AANGELEVERD FRAGMENT:
____________________

ECLI:NL:RBMNE:2023:1040

Rechtbank Midden-Nederland

Datum uitspraak
2 maart 2023
Publicatiedatum
9 maart 2023
Zaaknummer
AWB - 23 _ 858
Instantie
Rechtbank Midden-Nederland
Type
Uitspraak
Rechtsgebied
Bestuursrecht; Omgevingsrecht
Procedures
  • Voorlopige voorziening
Rechters
Vindplaatsen
  • Rechtspraak.nl
AI samenvatting door LexboostAutomatisch gegenereerd

Afwijzing verzoek voorlopige voorziening omgevingsvergunning voor kelderverdieping

Op 2 maart 2023 heeft de voorzieningenrechter van de Rechtbank Midden-Nederland uitspraak gedaan in een zaak betreffende een verzoek om voorlopige voorziening. Verzoeker, die in de nabijheid van een woning woont, heeft bezwaar gemaakt tegen de verleende omgevingsvergunning aan vergunninghoudster voor het verdiepen en vergroten van de kelder van haar woning. De vergunninghoudster had op 26 januari 2023 een aanvraag ingediend, waarna het college van burgemeester en wethouders van Blaricum op 17 februari 2023 de vergunning verleende. Verzoeker vorderde een voorlopige voorziening omdat hij vreesde voor schade aan zijn woning door de werkzaamheden.

Tijdens de zitting op 2 maart 2023, waar verzoeker en zijn gemachtigde aanwezig waren, heeft de voorzieningenrechter de gang van zaken besproken. De voorzieningenrechter oordeelde dat de vergunninghoudster met de werkzaamheden was begonnen voordat de omgevingsvergunning was verleend, wat als onbehoorlijk werd beschouwd. Echter, dit was niet relevant voor de beoordeling van het verzoek om voorlopige voorziening.

De voorzieningenrechter heeft vervolgens de rechtmatigheid van de omgevingsvergunning beoordeeld en geconcludeerd dat deze in stand kan blijven. De voorzieningenrechter gaf aan dat de belangen van vergunninghoudster om door te bouwen tijdens de bezwaarprocedure zwaarder wegen dan de belangen van verzoeker. Het verzoek om voorlopige voorziening werd afgewezen, en er werd geen proceskostenvergoeding toegekend. Partijen werden erop gewezen dat tegen deze mondelinge uitspraak geen hoger beroep of verzet openstaat.

____________________

OPDRACHTEN:
(A) Op welke datum verleende het college van burgemeester en wethouders van Blaricum de omgevingsvergunning, volgens de uitspraak over de kelderverdieping?
(B) Vat de alinea die begint met "Tijdens de zitting op 2 maart 2023" uit de uitspraak over de kelderverdieping korter samen, met behoud van de belangrijkste feiten.
(C) Ga verder met de uitspraak over de kelderverdieping, te beginnen na de laatste zin.

____________________

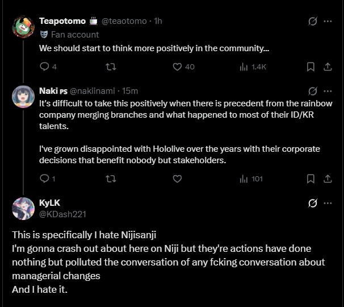
Task: Bookmark Naki's tweet
Action: pos(311,179)
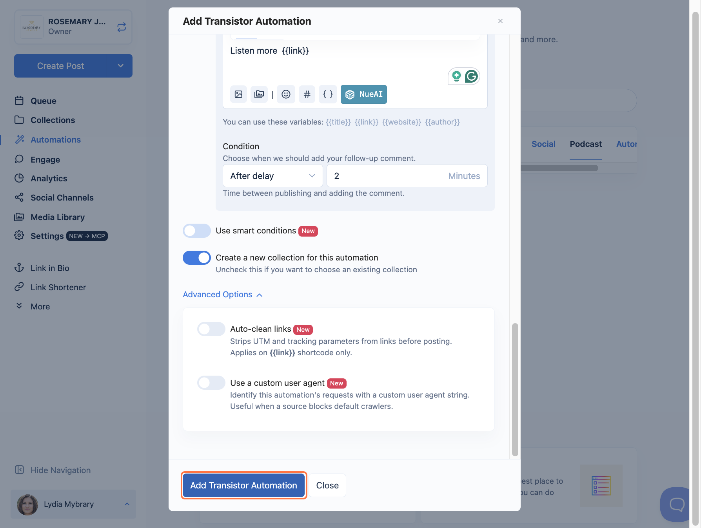Open the emoji picker icon
This screenshot has width=701, height=528.
click(x=286, y=94)
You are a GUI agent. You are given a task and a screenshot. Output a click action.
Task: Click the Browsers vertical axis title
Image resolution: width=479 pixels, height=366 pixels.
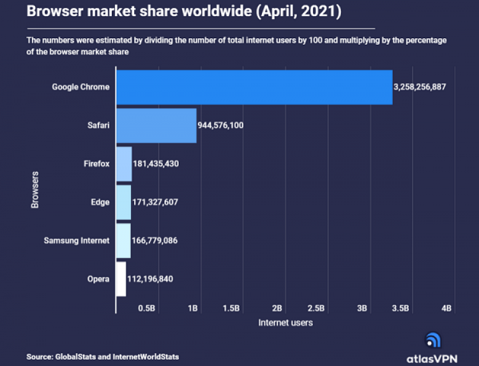[x=35, y=189]
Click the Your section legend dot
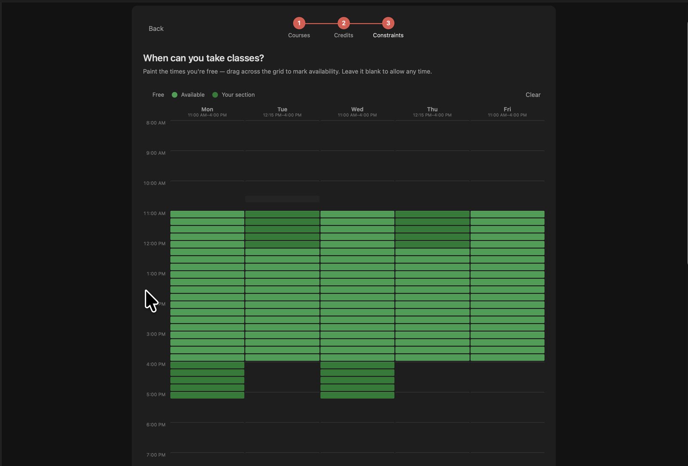The image size is (688, 466). pyautogui.click(x=215, y=95)
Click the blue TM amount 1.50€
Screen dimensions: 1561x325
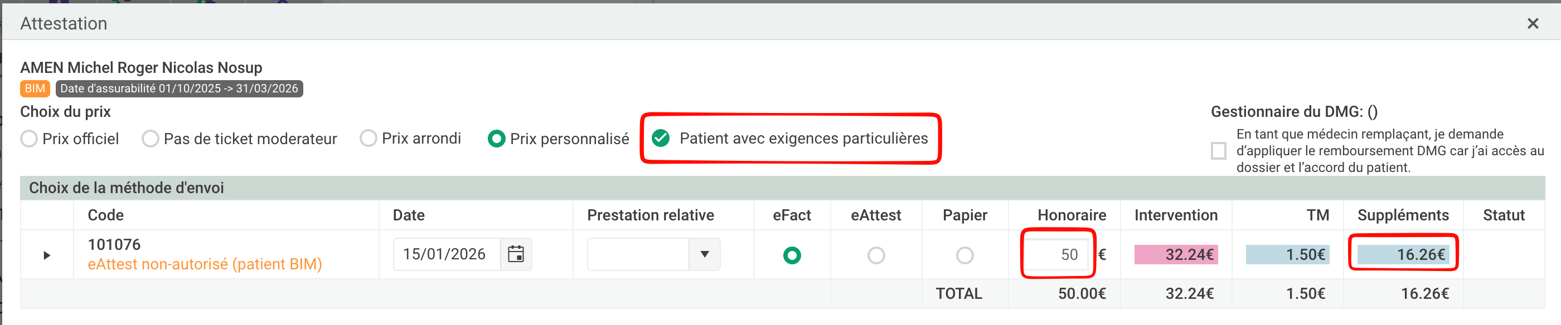click(x=1287, y=255)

____________________

ANTWOORDEN PER OPDRACHT:
(A) Op 17 februari 2023.

(B) Bij de zitting op 2 maart 2023 waren verzoeker en zijn gemachtigde aanwezig. De voorzieningenrechter vond het onbehoorlijk dat vergunninghoudster al vóór de verlening van de omgevingsvergunning met de werkzaamheden begon. Voor de beoordeling van het verzoek om voorlopige voorziening speelde dat echter geen rol.

(C)
Uitspraak

RECHTBANK MIDDEN-NEDERLAND

Zittingsplaats Utrecht
Bestuursrecht
zaaknummer: UTR 23/858
proces-verbaal van de mondelinge uitspraak van de voorzieningenrechter van 2 maart 2023 op het verzoek om voorlopige voorziening in de zaak tussen

[verzoeker] , te [woonplaats] , verzoeker

(gemachtigde: mr. F.K. van Wijk),
en
het college van burgemeester en wethouders van de gemeente Blaricum(het college), verweerder
(gemachtigden: S. Paffen en mr. M. Bastet).
Als derde-partij heeft aan het geding deelgenomen: [vergunninghoudster] , te [woonplaats] (vergunninghoudster),
(gemachtigde: R. de Winter).

Procesverloop

Vergunninghoudster is eigenaar van de woning aan de [adres 1] in [woonplaats] . Vergunninghoudster wil de bestaande kelder van de woning vergroten. In januari 2023 is daartoe gestart met (graaf)werkzaamheden. Verzoeker woont in de naastgelegen [woning] aan de [adres 2] . Omdat bij navraag door verzoeker bij de gemeente Blaricum bleek dat geen omgevingsvergunning was verleend om de kelder te vergroten, heeft vergunninghoudster op 26 januari 2023 een aanvraag ingediend voor het verdiepen en vergroten van de bestaande kelder.
Met het besluit van 17 februari 2023 (het primaire besluit) heeft het college aan vergunninghoudster de gevraagde omgevingsvergunning verleend.
Verzoeker heeft tegen het primaire besluit bezwaar gemaakt. Verzoeker heeft de voorzieningenrechter verzocht om een voorlopige voorziening te treffen.
Het onderzoek op de zitting heeft plaatsgevonden op 2 maart 2023. Verzoeker is verschenen, vergezeld door zijn echtgenote en bijgestaan door zijn gemachtigde. Het college heeft zich laten vertegenwoordigen door zijn gemachtigden, bijgestaan door [technisch medewerker] (technisch medewerker handhaving bij gemeente). Vergunninghoudster is vertegenwoordigd door haar gemachtigde. Ook was de aannemer van vergunninghoudster, [aannemer] , aanwezig.
Na afloop van de zitting heeft de voorzieningenrechter onmiddellijk uitspraak gedaan.

Beslissing

De voorzieningenrechter wijst het verzoek om voorlopige voorziening af.

Overwegingen

1. De voorzieningenrechter overweegt allereerst dat zij de gang van zaken, zoals die door
verzoeker is geschetst en op de zitting is besproken op het onbehoorlijke af vindt, omdat vergunninghoudster met de werkzaamheden is begonnen vóórdat de benodigde omgevingsvergunning was aangevraagd en verleend. Bovendien heeft geen vooroverleg met verzoeker plaatsgevonden, wat in een situatie als deze, waarin wordt gegraven op zeer korte afstand van verzoekers woning, toch verwacht mocht worden. Nu werd verzoeker plotseling geconfronteerd met de graafwerkzaamheden. Dit is echter geen criterium bij de beoordeling die de voorzieningenrechter moet maken.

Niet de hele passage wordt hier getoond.